== Records for this exercise

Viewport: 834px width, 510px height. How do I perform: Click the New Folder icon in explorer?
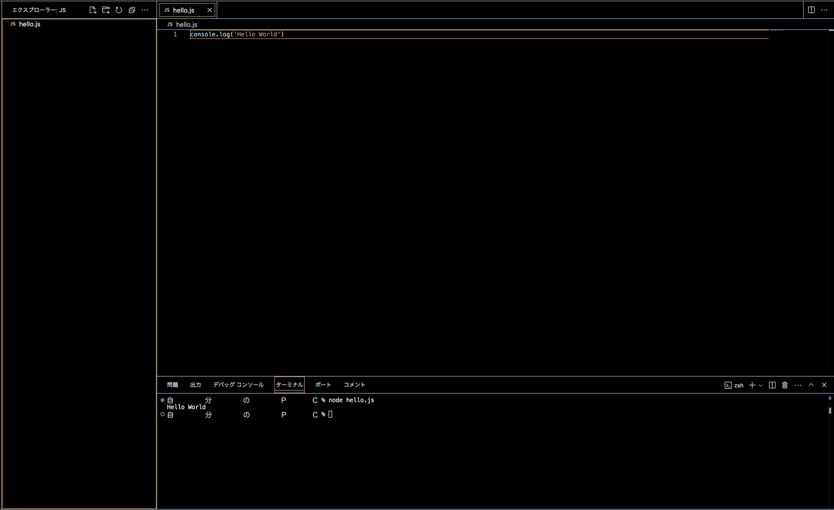[106, 10]
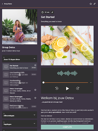
Task: Copy link using the top bar link icon
Action: pyautogui.click(x=94, y=4)
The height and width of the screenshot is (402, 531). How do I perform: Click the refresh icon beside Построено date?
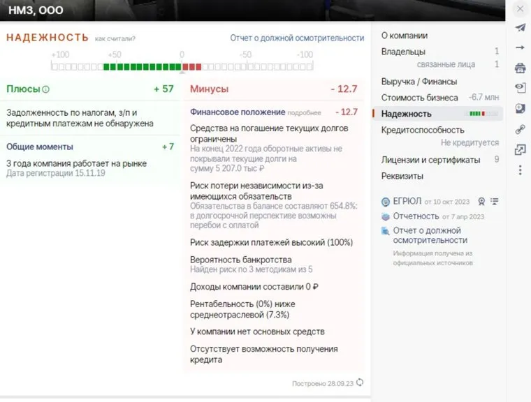[360, 382]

====

Exercise aim
Repeat each of the lines above word for word, leaving the pictures out of your answer.

Exercise result
Viewport: 834px width, 510px height. How do I perform: Click the New Folder icon in explorer?
[106, 10]
Task: Copy link using the top bar link icon
Action: pyautogui.click(x=94, y=4)
The height and width of the screenshot is (402, 531). How do I perform: Click the refresh icon beside Построено date?
[360, 382]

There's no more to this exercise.